== Segment start ==

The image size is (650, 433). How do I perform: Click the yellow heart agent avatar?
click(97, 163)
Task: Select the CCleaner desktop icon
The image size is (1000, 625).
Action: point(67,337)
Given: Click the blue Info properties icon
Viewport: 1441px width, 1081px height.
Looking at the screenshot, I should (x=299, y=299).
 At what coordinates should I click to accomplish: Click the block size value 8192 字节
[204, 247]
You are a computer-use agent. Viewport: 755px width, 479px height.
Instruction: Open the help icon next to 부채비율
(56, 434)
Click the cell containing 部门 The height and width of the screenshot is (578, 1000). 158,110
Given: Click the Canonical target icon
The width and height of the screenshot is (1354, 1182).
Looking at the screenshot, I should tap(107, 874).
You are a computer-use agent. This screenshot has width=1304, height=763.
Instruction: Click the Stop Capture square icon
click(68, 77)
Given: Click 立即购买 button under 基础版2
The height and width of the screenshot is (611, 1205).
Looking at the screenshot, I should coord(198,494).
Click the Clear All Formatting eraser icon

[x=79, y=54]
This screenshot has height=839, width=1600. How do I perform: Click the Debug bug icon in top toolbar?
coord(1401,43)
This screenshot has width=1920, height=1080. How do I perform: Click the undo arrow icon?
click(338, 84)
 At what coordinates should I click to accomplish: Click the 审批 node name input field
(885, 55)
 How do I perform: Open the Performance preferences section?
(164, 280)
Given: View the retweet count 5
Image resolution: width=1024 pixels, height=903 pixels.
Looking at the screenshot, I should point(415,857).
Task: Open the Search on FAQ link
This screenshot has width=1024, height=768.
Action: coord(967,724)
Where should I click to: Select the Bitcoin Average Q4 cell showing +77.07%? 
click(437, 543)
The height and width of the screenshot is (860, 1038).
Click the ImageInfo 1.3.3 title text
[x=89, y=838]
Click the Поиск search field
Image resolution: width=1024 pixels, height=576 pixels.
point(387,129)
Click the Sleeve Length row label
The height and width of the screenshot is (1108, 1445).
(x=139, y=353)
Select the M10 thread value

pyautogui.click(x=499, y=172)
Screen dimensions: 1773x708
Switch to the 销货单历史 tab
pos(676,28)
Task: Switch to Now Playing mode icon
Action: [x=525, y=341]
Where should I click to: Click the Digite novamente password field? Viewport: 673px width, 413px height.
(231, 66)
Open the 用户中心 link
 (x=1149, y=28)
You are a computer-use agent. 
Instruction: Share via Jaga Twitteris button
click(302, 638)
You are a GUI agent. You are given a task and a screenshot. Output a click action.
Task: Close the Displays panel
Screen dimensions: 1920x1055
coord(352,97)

== Segment end ==

Task description
Go through the data and return every record exactly.

Answer box
The image size is (650, 433). How do I perform: Click the yellow heart agent avatar?
click(97, 163)
Task: Select the CCleaner desktop icon
The image size is (1000, 625).
Action: point(67,337)
Given: Click the blue Info properties icon
Viewport: 1441px width, 1081px height.
Looking at the screenshot, I should (x=299, y=299).
 At what coordinates should I click to accomplish: Click the block size value 8192 字节
[204, 247]
You are a computer-use agent. Viewport: 755px width, 479px height.
Instruction: Open the help icon next to 부채비율
(56, 434)
Click the cell containing 部门 The height and width of the screenshot is (578, 1000). 158,110
Given: Click the Canonical target icon
The width and height of the screenshot is (1354, 1182).
Looking at the screenshot, I should tap(107, 874).
You are a computer-use agent. This screenshot has width=1304, height=763.
Instruction: Click the Stop Capture square icon
click(68, 77)
Given: Click 立即购买 button under 基础版2
The height and width of the screenshot is (611, 1205).
Looking at the screenshot, I should coord(198,494).
Click the Clear All Formatting eraser icon

[x=79, y=54]
This screenshot has height=839, width=1600. How do I perform: Click the Debug bug icon in top toolbar?
coord(1401,43)
This screenshot has width=1920, height=1080. How do I perform: Click the undo arrow icon?
click(338, 84)
 At what coordinates should I click to accomplish: Click the 审批 node name input field
(885, 55)
 How do I perform: Open the Performance preferences section?
(164, 280)
Given: View the retweet count 5
Image resolution: width=1024 pixels, height=903 pixels.
Looking at the screenshot, I should point(415,857).
Task: Open the Search on FAQ link
This screenshot has width=1024, height=768.
Action: coord(967,724)
Where should I click to: Select the Bitcoin Average Q4 cell showing +77.07%? 
click(437, 543)
The height and width of the screenshot is (860, 1038).
Click the ImageInfo 1.3.3 title text
[x=89, y=838]
Click the Поиск search field
Image resolution: width=1024 pixels, height=576 pixels.
point(387,129)
Click the Sleeve Length row label
The height and width of the screenshot is (1108, 1445).
(x=139, y=353)
Select the M10 thread value

pyautogui.click(x=499, y=172)
Screen dimensions: 1773x708
Switch to the 销货单历史 tab
pos(676,28)
Task: Switch to Now Playing mode icon
Action: [x=525, y=341]
Where should I click to: Click the Digite novamente password field? Viewport: 673px width, 413px height.
(231, 66)
Open the 用户中心 link
 (x=1149, y=28)
You are a computer-use agent. 
Instruction: Share via Jaga Twitteris button
click(302, 638)
You are a GUI agent. You are given a task and a screenshot. Output a click action.
Task: Close the Displays panel
Screen dimensions: 1920x1055
coord(352,97)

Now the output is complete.